6.44651127e+00, -4.98596787e-01, -5.25885010e+00, 4.34468699e+00,
2.59104633e+00, 2.19220567e+00, -3.41159296e+00, 4.48349762e+00,
2.82836962e+00, 2.65981579e+00, 2.97524214e+00, -3.73605371e+00,
-1.00283372e+00, 1.84344888e+00, -4.66459274e+00, 1.65630072e-01,
8.57315636e+00, 2.66784430e-03, -1.72782099e+00, -3.47309875e+00])
Pretty cool, huh?
Ground Truth Data
clusters.json
The goal of S2AND is to determine which set of signature_idss represent the same author.
Some of the folders contain the ground truth for comparison; here is what the final clusters.json looks like:
"AM_ajay gupta_1": {
"cluster_id": "AM_ajay gupta_1",
"signature_ids": [
"0",
"1",
"4",
"13",
"16",
"18",
"23",
"26"
],
"model_version": -1
},
"AM_ajay gupta_8": {
"cluster_id": "AM_ajay gupta_8",
"signature_ids": [
"2",
"3",
"5",
"6",
"10",
"11",
"12",
"15",
"17",
"19",
"25",
"28"
],
"model_version": -1
},
"AM_ajay gupta_7": {
"cluster_id": "AM_ajay gupta_7",
"signature_ids": [
"7",
"8",
"9",
"21",
"22",
"24",
"30"
],
"model_version": -1
},
"AM_s. huang_5": {
"cluster_id": "AM_s. huang_5",
"signature_ids": [
"5215"
],
"model_version": -1
},
As we can see, the specific blocking method will vary, but the end result is the same: unique groupings for each set of signature_ids
Generating our own data
For this step, we will need to generate two files to get started: (1) papers.json (2) signatures.json.
While we may scrape the web for author information, for the purposes of this demo, we may instead choose to create synthetic data that illustrates the same point.
Using ChatGPT
Using ChatGPT, I was able to generate the two files.

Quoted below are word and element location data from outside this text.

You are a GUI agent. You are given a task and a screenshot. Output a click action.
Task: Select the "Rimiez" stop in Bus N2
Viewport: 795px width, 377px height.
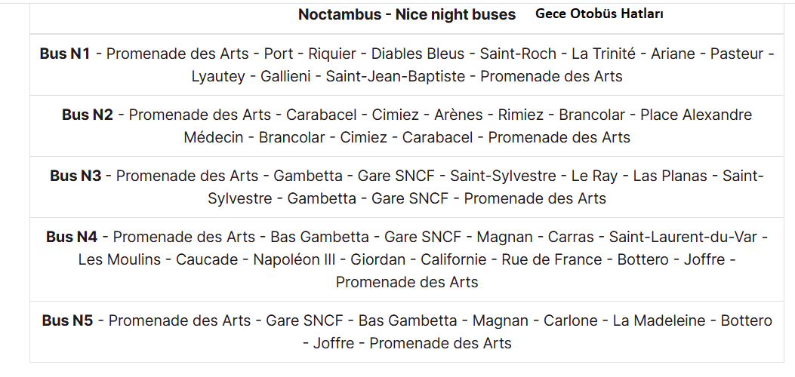click(520, 115)
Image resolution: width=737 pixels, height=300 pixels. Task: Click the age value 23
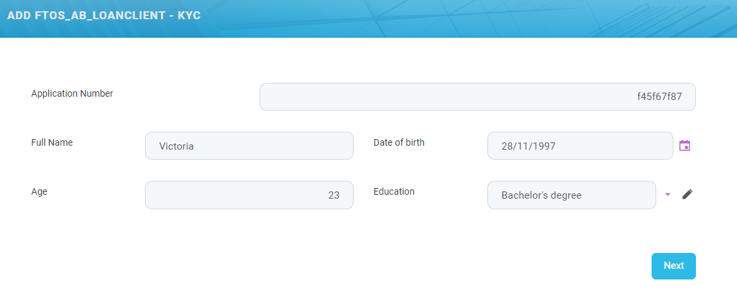[334, 195]

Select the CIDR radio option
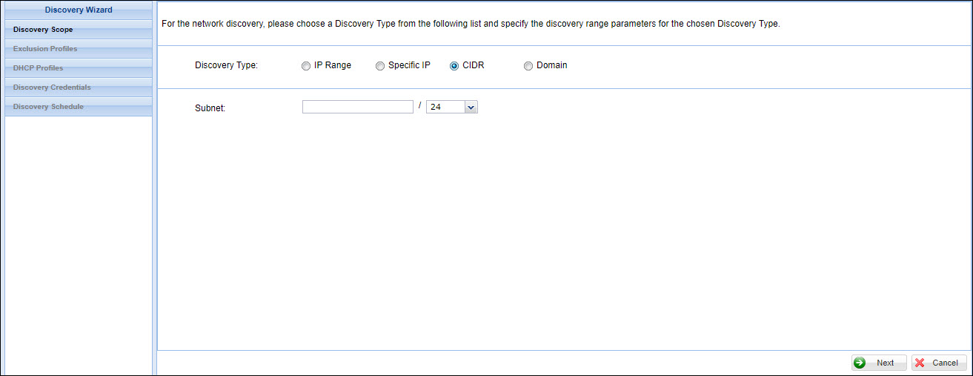click(x=454, y=66)
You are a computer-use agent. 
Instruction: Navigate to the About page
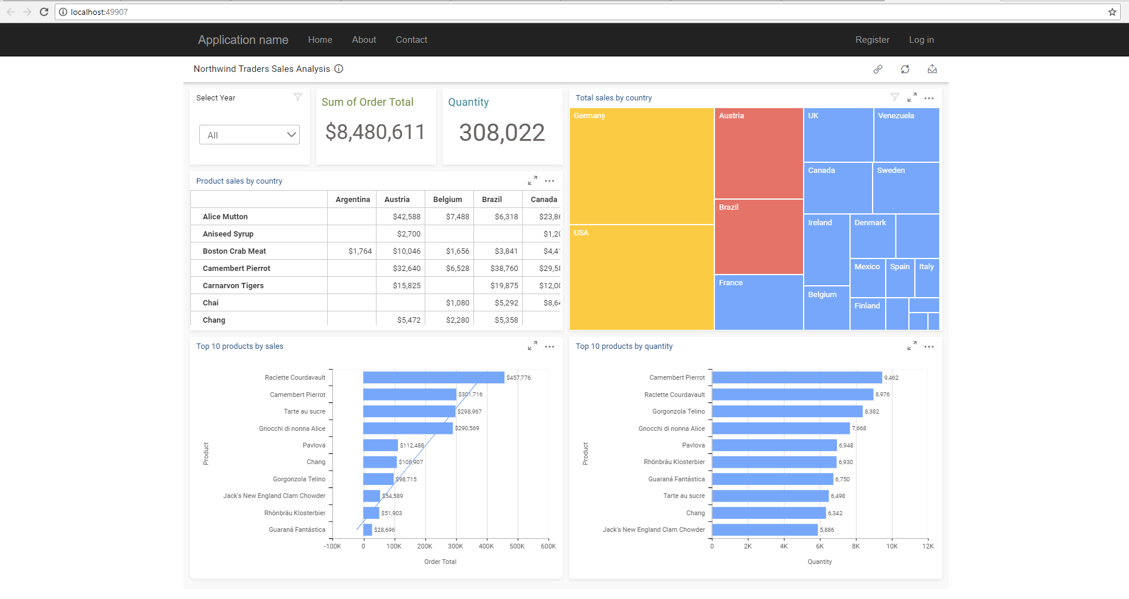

I first started with papers.json, since signatures.json would be based off of the authors presented in the papers.
I prompted my query to ChatGPT by provided the details of what the fields in the papers.json would appear, and also providing one example record from the S2AND datasets.
You can view the full ChatGPT chat log here as a text file.
Once I had a set of 6 records for the papers.json, it was now time to create the signatures.json file.
Since signatures.json file is simply a unique author-paper combo, which is based off of papers.json, we can easily create a function that parses through the author names, collects the meta data (names, position, paper_id), and automatically create out blocking schema.
Here’s what the function looks like:
import random
def generate_signatures():
with open('papers.json') as f:
papers = json.load(f)
signatures = {}
author_id_set = set()
for paper_id, paper in papers.items():
for author in paper['authors']:
author_id = random.randint(1000000, 9999999)
while author_id in author_id_set:
author_id = random.randint(1000000, 9999999)
author_id_set.add(author_id)
signature_id = len(signatures)
given_block = author['author_name'].split()[0][0].lower()
last_name = author['author_name'].split()[-1].lower()
block = given_block + ' ' + last_name
author_info = {
'given_block': given_block + ' ' + last_name,
'block': block,
'position': author['position'],
'first': author['author_name'].split()[0],
'middle': ' '.join(author['author_name'].split()[1:-1]) or None,
'last': last_name,
'suffix': None,
'affiliations': [],
'email': None
}
signatures[str(signature_id)] = {
'author_id': author_id,
'paper_id': int(paper_id),
'signature_id': str(signature_id),
'author_info': author_info
}
with open('signatures.json', 'w') as f:
json.dump(signatures, f, indent=4)
return 2
As you can see, this function creates the signatures.json for us, and since this is a synthetic dataset for demonstration purposes, we can fill in the additional fields (email and affiliation) as we please.